Please give only the number of lines in the listing below that contain "menu".

━━━━━ DATA RECORDS ━━━━━

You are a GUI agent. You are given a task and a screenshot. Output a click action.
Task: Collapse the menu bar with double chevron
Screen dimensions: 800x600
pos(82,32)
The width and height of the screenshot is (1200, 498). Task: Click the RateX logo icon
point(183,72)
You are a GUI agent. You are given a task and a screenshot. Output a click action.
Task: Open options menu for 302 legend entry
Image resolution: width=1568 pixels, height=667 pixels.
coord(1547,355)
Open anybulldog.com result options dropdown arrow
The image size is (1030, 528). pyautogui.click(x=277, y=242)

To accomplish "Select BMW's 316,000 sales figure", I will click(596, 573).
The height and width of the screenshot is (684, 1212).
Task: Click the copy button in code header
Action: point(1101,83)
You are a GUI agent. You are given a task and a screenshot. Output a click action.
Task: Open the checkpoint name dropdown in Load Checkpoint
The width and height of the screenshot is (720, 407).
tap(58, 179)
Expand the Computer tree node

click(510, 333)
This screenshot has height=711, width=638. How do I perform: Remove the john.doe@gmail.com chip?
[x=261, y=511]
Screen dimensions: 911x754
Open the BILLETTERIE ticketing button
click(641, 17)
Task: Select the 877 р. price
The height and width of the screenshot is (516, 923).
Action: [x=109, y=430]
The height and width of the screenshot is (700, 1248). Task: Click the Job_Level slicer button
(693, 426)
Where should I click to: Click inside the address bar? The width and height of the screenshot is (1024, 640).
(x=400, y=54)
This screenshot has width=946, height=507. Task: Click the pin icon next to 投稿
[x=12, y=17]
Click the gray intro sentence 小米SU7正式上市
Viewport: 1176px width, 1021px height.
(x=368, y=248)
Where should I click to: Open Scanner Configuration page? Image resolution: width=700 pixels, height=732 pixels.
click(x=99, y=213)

━━━━━

*TASK RESPONSE*. 2